Fail me once.

Well, to those of you who may think I’ve got my life together, today I failed the Driver’s Test for the second time. 

Oh, the humiliation, (anyone get the Mr. Peabody and Sherman reference?)

To anyone out there who has done the same, I feel your pain.

I’m not a bad driver, ladies and gents, I’m a bad test-taker.

Seriously, I don’t generally do well at tests, even though I have no problem learning things. Maybe it’s because I remember things differently than the test.

I don’t like to fail. Who does?

But at least I still have one consolation; I get one more chance.

Plus it was partly the instructor’s fault.

It’s been a couple days now, and though I was initially pretty upset, I now feel strangely un-bothered by this.

Maybe there’s something wrong with me and I don’t take criticism as seriously after the first time.

To be honest, I hate to feel like I’ve failed at something. Especially something I thought I understood okay. At least well enough to pass the test.

Fail me once, shame on me; fail me twice, shame on who? I wonder.

I’ve realized since I began house sitting that I probably have a problem taking responsibility seriously. One of the drawbacks to having a stay-at-home mom can be not having to do all that much for yourself. Which seems great when you’re a kid, but when you get older you realize how little you know.

It doesn’t help when you get people telling you how much trouble you’ll be in once you  get out into the wide world.

Is it really the best thing to tell someone on the brink of leaving the nest that they are totally ill-equipped to handle life?

And even worse, to tell their younger siblings the same thing.

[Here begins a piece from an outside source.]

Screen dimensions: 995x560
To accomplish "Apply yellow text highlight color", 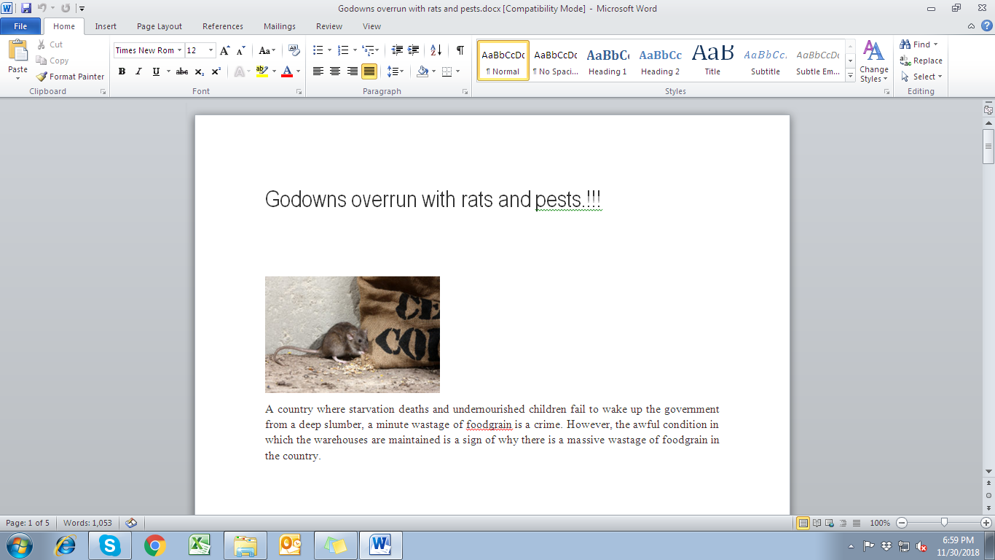I will [x=261, y=71].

It shocks me how little older folks believe in me sometimes. There’s not a lot of “You got it girl,” in my life.

And maybe I deserve it. Maybe I really am unprepared. But I have my doubts that anyone ever is truly prepared for adulthood or the world.

You may have seen the movie “Stepbrothers.” I haven’t seen it all, and I don’t recommend it, it’s a bad example. But it portrays two brothers in their forties who still haven’t moved out (or is it their late thirties?) They aren’t prepared for adulthood yet and their lives are half over, most likely.

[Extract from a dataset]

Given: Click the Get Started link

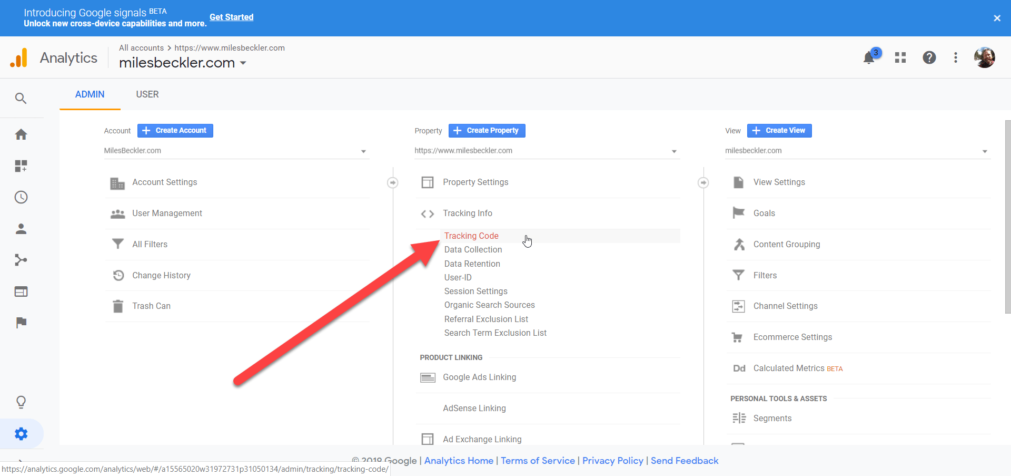Looking at the screenshot, I should point(232,17).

I love movies like The devil wears Prada; The Intern; Raising Helen; and other such films in which the protagonist has to deal with high pressure situations and ends up rising above and beyond. Were they prepared gong in? No.

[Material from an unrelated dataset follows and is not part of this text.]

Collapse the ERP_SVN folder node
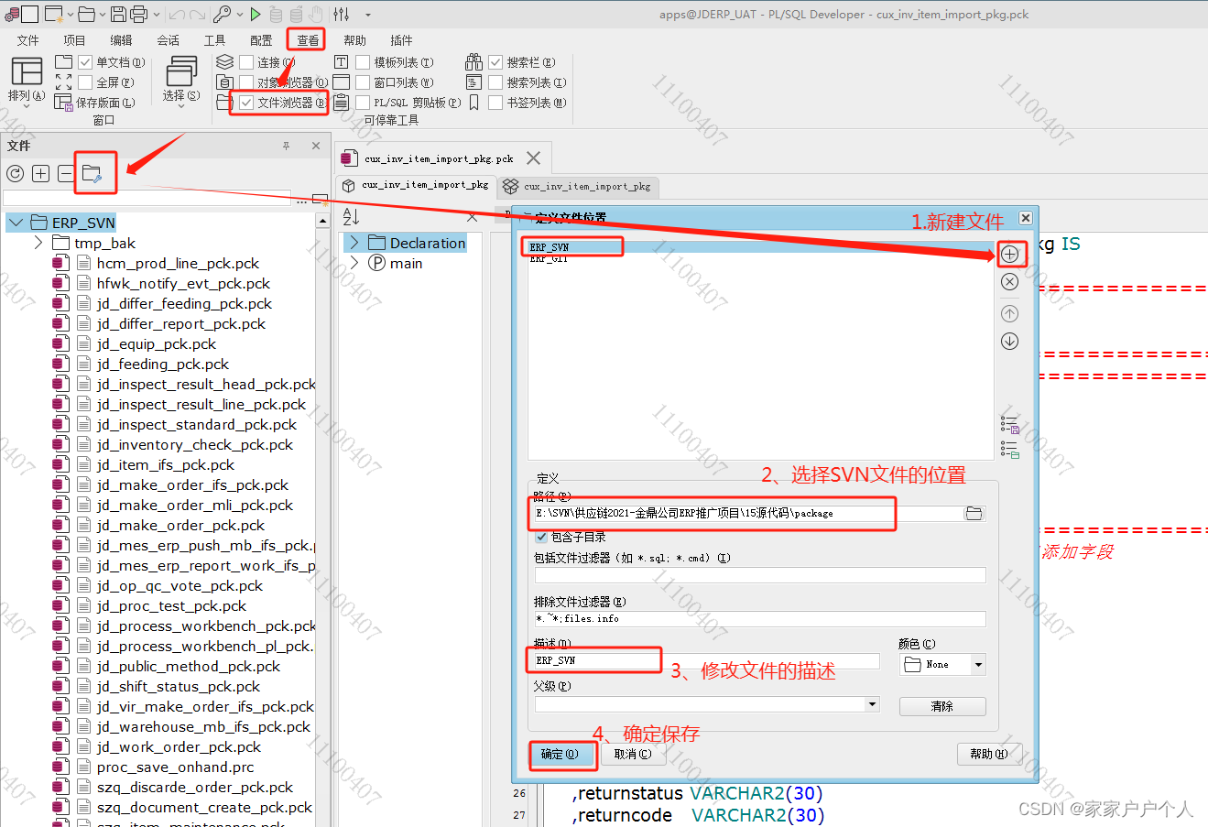Viewport: 1208px width, 827px height. point(15,222)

I feel like that’s a pretty accurate portrayal of everyone when they first start being independent. We don’t know what we’re doing, but we know we have to do it.

That’s how this whole country got started for crying out loud. The founding fathers didn’t really know what they were doing. They had knowledge of how government works, but it took them quite awhile to figure out the practical application of those principals.

So, do I understand how hard this is going to be? No.

Is it something anyone could have taught me? I doubt it. No one can teach you how to mature, they can only help you to do so.

And guess what, the naysayers are never the ones doing the most to help you out. It’s the people who give you the right to learn and step out that are the most willing to help you do so. It’s the people who spend less time worrying about your future and more time investing in your development.

I’ve had people put faith in me and though sometimes it never came to fruition, I still remember that they believed in me.

You see, the Driving Instructors, they don’t really believe you are capable. As soon as you make one mistake they lose most of their confidence in you, and if you’re like me and make major mistakes because of miscommunication (or lack of knowledge) they have nothing further to offer you except “Try again next time.”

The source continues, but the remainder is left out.